Former Smiths front man Morrissey has jumped on to fan website true-to-you.net to inform fans that he has a new album ready to go, but was still looking for a record label to put it out. He told them “The follow-up to Years of Refusal is ready and fluttering wildly against the bars. There is still no record label and the years shuffle like cards. My talents do not lie in DIY.” He’s also railed against the release of his latest ‘Best Of’ album, having a vintage Mozzer moan about the lack of effective distribution for it. He railed against record label EMI, blaming them for the fact that he was facing the real possibility of it being his first record to not chart.

He complained “Very Best Of Morrissey (EMI/Major Minor) has yet to tunnel its way into what we older types refer to as Record Shops – six days after intended release. The gallant HMV has yet to stock it, and did not manage to stock the ‘Glamorous glue’ single until four days after its scheduled release. In fact, the CD of ‘Glamorous Glue’ did not EVER make it to HMV. With Very Best Of I face my first ever non-chart placing – which I shall bear with dignity, although I could never be unkind enough to express my views on EMI’s failings. It was John Lennon who coined the phrase ‘Every Mistake Imaginable’. I shall not repeat it here.”

Morrissey didn’t stop there, however, also taking the opportunity to follow up his previous swipe at the Royal Family on the eve of the recent Royal, in which he branded them ‘benefit scroungers’ or dole bludgers. Speaking out following the ‘Royal Dreading’ as the fervent anti-Monarchist he is, he kept up his attack, clarifying the radio interview comments he had made with just a sprinkling of added venom thrown in.

“I’m sorry I made the Detergent O Leary radio interview so difficult but I was in a foul mood, having spent a full week surrounded by the royal dreading. England may very well be a Windsor dictatorship, but – PR Weddings aside, it is usually quite bearable. If my Front Row (Radio 4) interview sounded chopped and cropped, that’s because it was. I had spoken fluently about the royal dreading, but an Iranian censorship confiscated all of my views. It is distressing, but in all manner of British media in 2011 we are only allowed to hear the same old thoughts and feelings expressed over and over and over again.”

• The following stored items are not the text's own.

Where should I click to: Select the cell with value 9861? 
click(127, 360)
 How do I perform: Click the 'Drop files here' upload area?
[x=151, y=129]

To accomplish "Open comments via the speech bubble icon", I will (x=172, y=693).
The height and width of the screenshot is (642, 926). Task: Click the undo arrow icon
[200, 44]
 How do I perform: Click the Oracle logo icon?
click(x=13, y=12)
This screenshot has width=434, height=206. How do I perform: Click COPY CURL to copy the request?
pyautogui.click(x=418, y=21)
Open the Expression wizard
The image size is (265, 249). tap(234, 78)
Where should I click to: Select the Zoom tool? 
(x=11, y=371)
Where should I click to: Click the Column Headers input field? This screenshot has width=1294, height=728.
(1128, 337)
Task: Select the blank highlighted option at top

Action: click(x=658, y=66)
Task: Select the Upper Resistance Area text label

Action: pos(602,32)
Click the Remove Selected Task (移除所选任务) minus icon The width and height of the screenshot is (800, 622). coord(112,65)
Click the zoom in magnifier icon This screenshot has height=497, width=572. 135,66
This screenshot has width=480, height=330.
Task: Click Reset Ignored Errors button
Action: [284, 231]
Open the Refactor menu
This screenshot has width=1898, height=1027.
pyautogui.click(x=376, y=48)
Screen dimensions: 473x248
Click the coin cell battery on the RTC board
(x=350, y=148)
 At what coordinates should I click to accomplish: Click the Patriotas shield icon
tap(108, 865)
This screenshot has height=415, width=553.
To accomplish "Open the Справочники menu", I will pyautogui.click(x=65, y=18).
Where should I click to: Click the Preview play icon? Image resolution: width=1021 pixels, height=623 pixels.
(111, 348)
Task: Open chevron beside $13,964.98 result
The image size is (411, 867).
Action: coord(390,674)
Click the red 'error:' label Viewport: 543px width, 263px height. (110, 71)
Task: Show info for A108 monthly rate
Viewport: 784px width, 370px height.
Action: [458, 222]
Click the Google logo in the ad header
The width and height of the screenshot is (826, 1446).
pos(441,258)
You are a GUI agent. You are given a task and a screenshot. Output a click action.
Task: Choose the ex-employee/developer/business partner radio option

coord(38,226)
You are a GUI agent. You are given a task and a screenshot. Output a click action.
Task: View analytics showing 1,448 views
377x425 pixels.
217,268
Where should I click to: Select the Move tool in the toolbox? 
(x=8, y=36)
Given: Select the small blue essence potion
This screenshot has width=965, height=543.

“During the week of the royal dreading, Poly Styrene died. Having made an enormous contribution to British art and sound – at a desperate time when so many of us needed her, Poly Styrene’s death was all but ignored by the British television news media, who instead rained hours and hours of blubbering praise onto Kate Middleton – a woman about whom nothing is known on a personal level. The message is clear: What you achieve in life means nothing compared to what you are born into. Is this Syria??”